#### [Исходный текст]
Граница перформанса и жизни размывалась. «На мне был фрак, трико, сверху трусы красные в горошек, и веревка, на которую был привязан мертвый голубь», — вспоминал наряд, в котором он ездил в метро, художник Александр Петлюра (цит. по: Бастер 2017: 43). Безусловно экстремальный, этот пример тем не менее дает представление об атмосфере творческой свободы на грани с бесшабашностью и о важной роли, которая отводилась костюму как средству выразительности в альтернативной молодежной культуре. Исследователь позднесоветской неформальной культуры Миша Бастер довольно метко определил этот богемно-перестроечный модный тренд как панк-дендизм (Бастер 2023: 14).
Зачастую продуктом альтернативной моды становился wearable art — произведение искусства, которое можно надеть. Ключевую тему модельеры и художники определяли, на жаргоне того времени, как «стебалово» над советскостью. Ирония в адрес советской эпохи, с одной стороны, представляла попытку ее отрефлексировать, а с другой — демонстрировала трансгрессию, личное освобождение. В этом смысле альтернативная мода безусловно сближается с соц-артом, а в случае с wearable art сливается с ним. Так же как и соц-арт, на волне интереса к перестроечной неофициальной культуре альтернативная мода привлекла внимание Запада: например, работы молодых модельеров демонстрировались на знаковом аукционе советского нонконформистского искусства Sotheby`s в Москве (1988). Элементы стеба проникали и в массовую молодежную моду, сочетаясь с мощным влиянием эстетики рок и панк-культуры.
К тому моменту, когда игнорировать молодежную альтернативную моду оказалось невозможно, советская официальная мода попыталась пойти с ней на контакт, встроив в свою систему и даже дозированно заимствуя элементы молодежной эстетики. Радикальным новшеством стали конкурсы с участием модельеров без профильного образования и, что не менее важно, не причастных к системе советских моделирующих организаций. «Альтернативная мода — возможности новой выразительности», — писал «Журнал мод», одобрительно отзываясь об экспериментальных моделях молодого ленинградского дизайнера Татьяны Парфеновой (Журнал мод 1990: 12). И даже официальная поддержка повсеместно возникающих самодеятельных театров моды была уступкой системы массовому запросу на зрелищность, модное шоу и экспрессивную костюмную эстетику, прямо противоположную устаревшим канонам социалистического «хорошего вкуса».

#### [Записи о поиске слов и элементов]
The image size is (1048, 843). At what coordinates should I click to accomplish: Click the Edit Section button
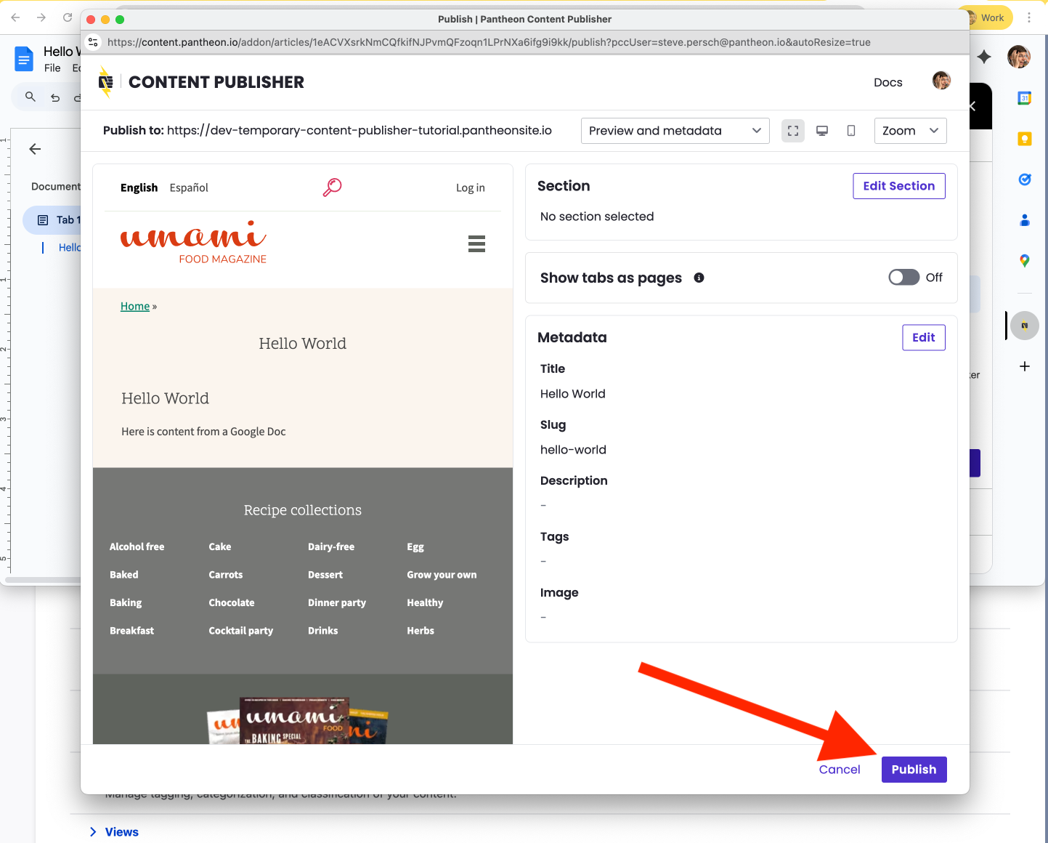coord(898,186)
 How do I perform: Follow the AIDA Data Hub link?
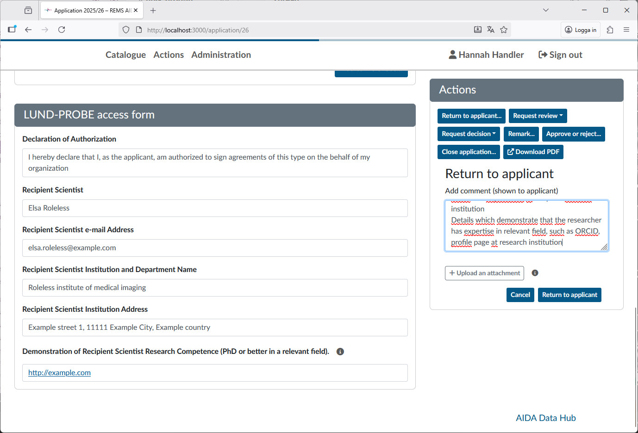click(x=545, y=418)
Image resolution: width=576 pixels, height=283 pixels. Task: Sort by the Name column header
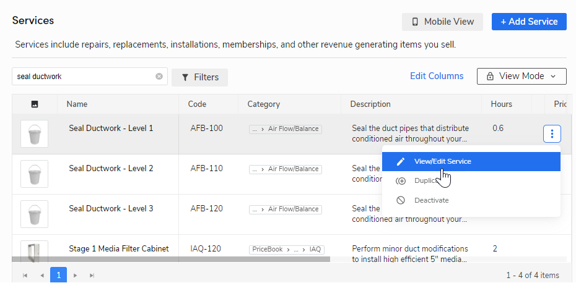pos(77,104)
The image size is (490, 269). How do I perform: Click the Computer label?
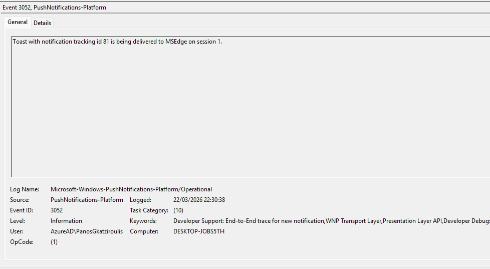click(144, 231)
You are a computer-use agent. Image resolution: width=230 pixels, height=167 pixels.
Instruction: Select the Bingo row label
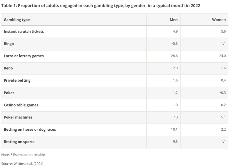tap(9, 44)
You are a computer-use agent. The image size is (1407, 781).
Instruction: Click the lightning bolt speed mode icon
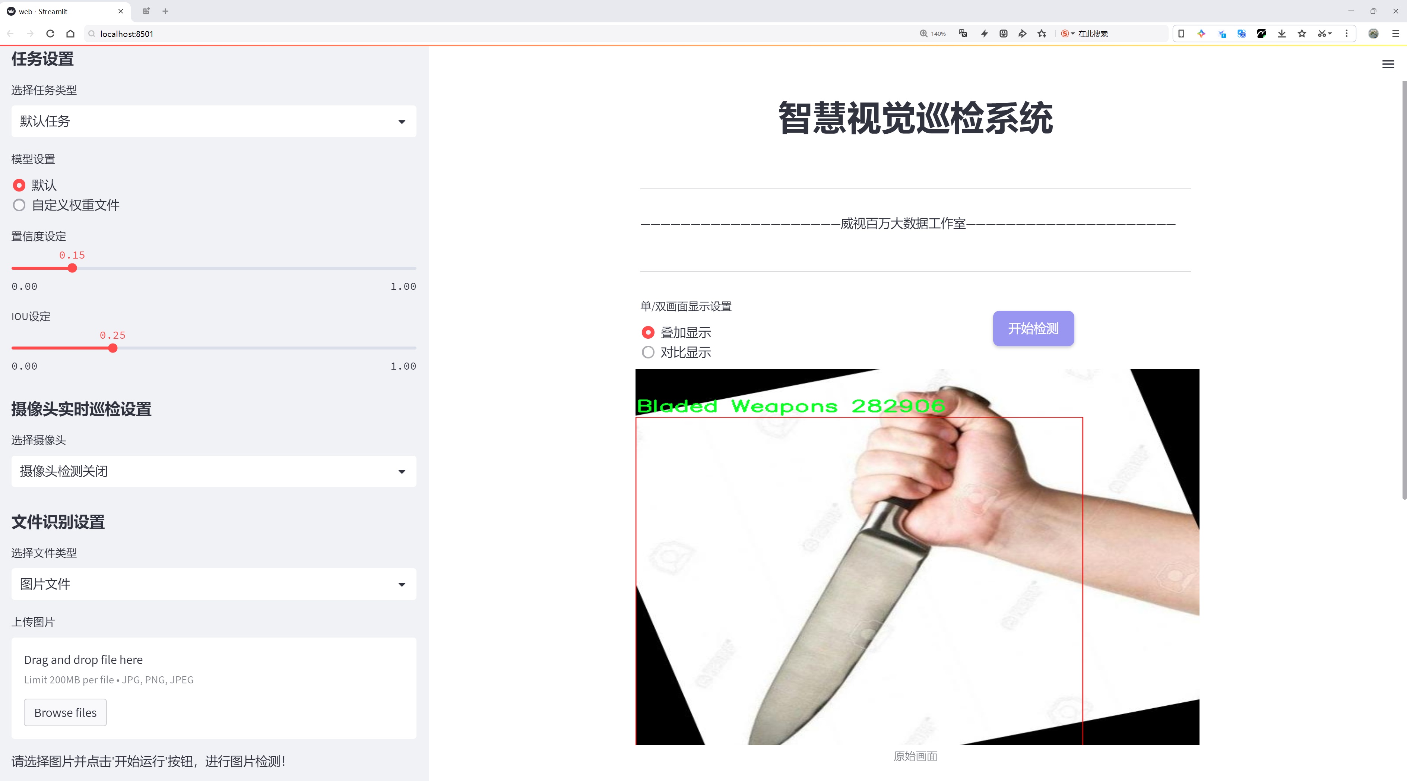984,34
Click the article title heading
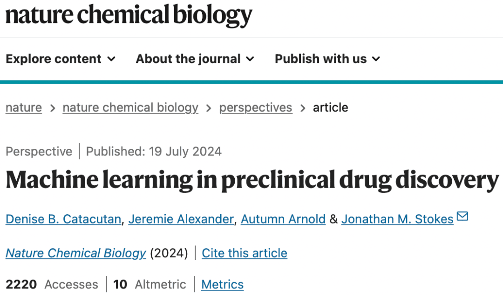The image size is (503, 295). tap(252, 180)
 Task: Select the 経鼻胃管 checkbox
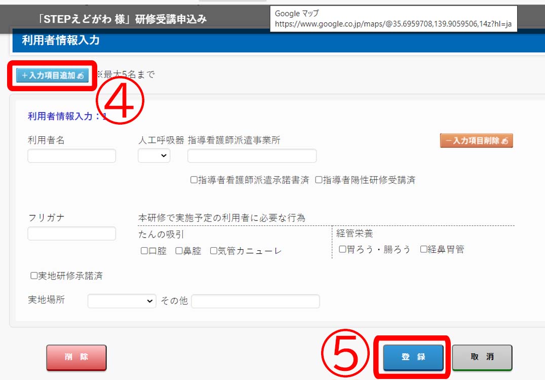(423, 249)
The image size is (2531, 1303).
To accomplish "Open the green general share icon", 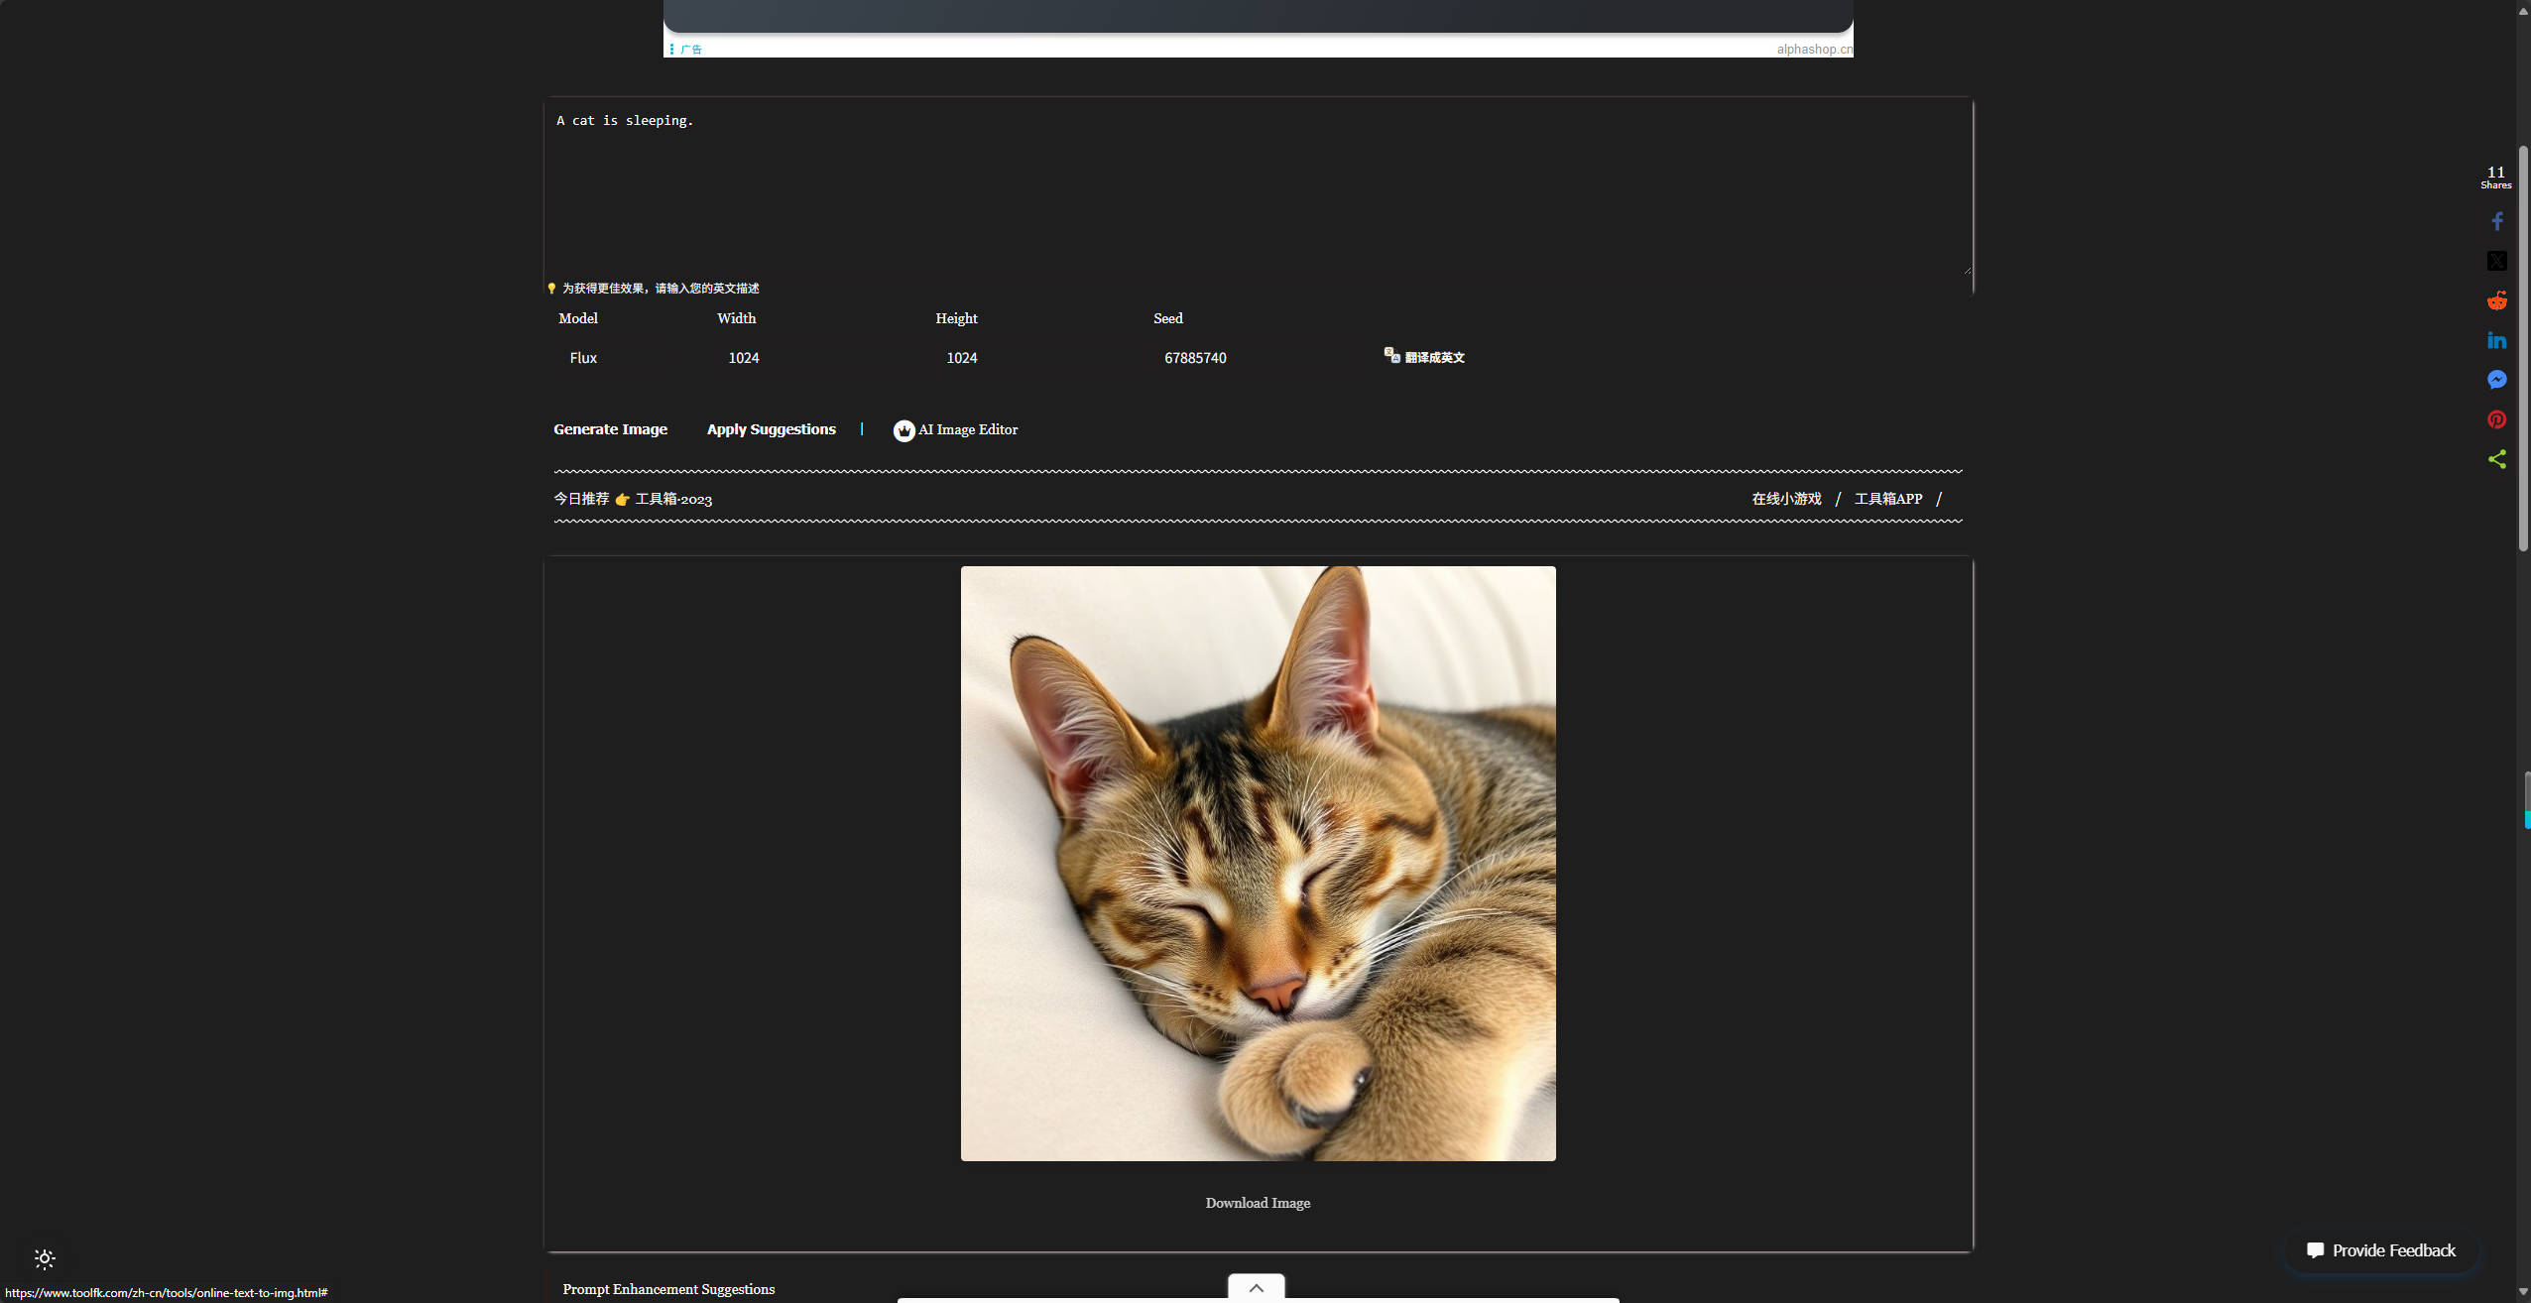I will coord(2496,459).
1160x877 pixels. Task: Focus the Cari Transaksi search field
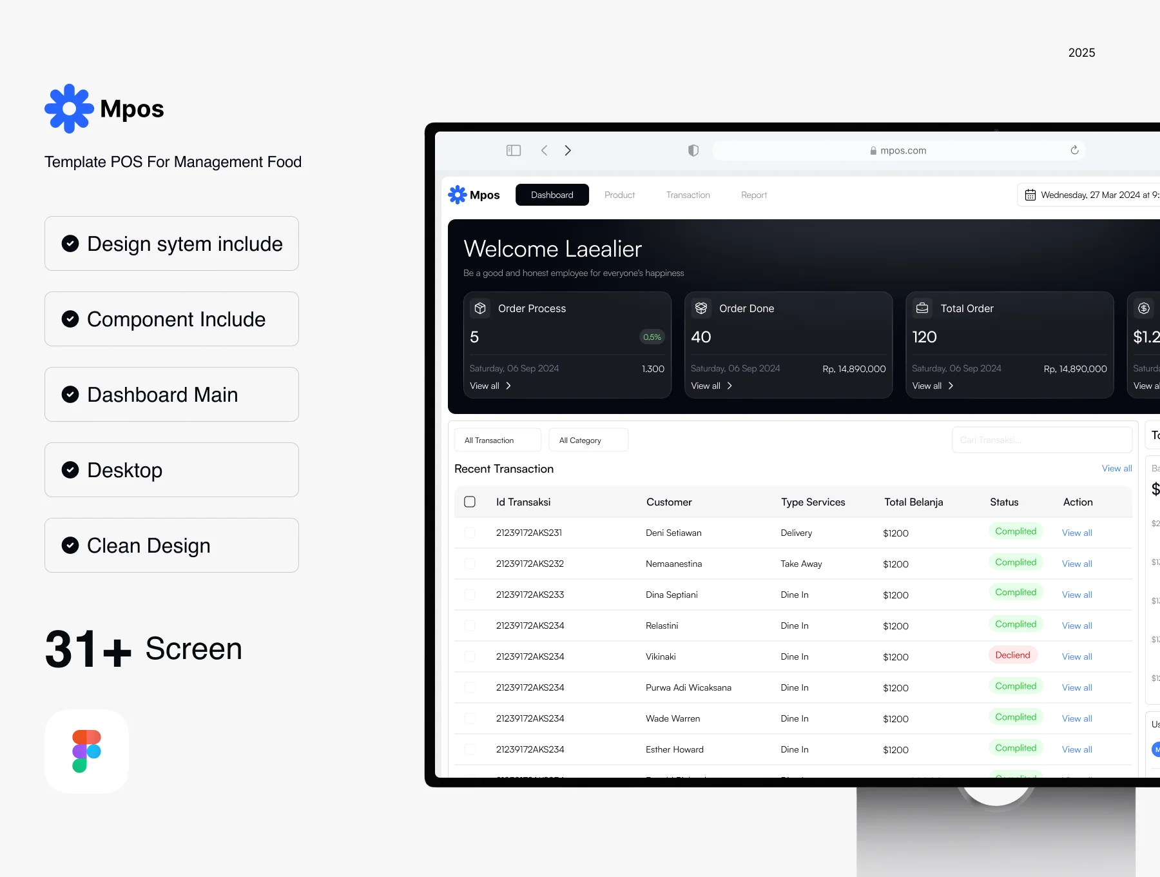coord(1042,440)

#### [Задания]
A - Как, согласно тексту об альтернативной моде, Миша Бастер определил богемно-перестроечный модный тренд?
B - Верните из текста об альтернативной моде фрагмент, который начинается со слов, содержащих «Зачастую продуктом альтернативной», и заканчивается словами «рок и панк-культуры.».

#### [Ответы по заданиям]
A - Как панк-дендизм.

B -
Зачастую продуктом альтернативной моды становился wearable art — произведение искусства, которое можно надеть. Ключевую тему модельеры и художники определяли, на жаргоне того времени, как «стебалово» над советскостью. Ирония в адрес советской эпохи, с одной стороны, представляла попытку ее отрефлексировать, а с другой — демонстрировала трансгрессию, личное освобождение. В этом смысле альтернативная мода безусловно сближается с соц-артом, а в случае с wearable art сливается с ним. Так же как и соц-арт, на волне интереса к перестроечной неофициальной культуре альтернативная мода привлекла внимание Запада: например, работы молодых модельеров демонстрировались на знаковом аукционе советского нонконформистского искусства Sotheby`s в Москве (1988). Элементы стеба проникали и в массовую молодежную моду, сочетаясь с мощным влиянием эстетики рок и панк-культуры.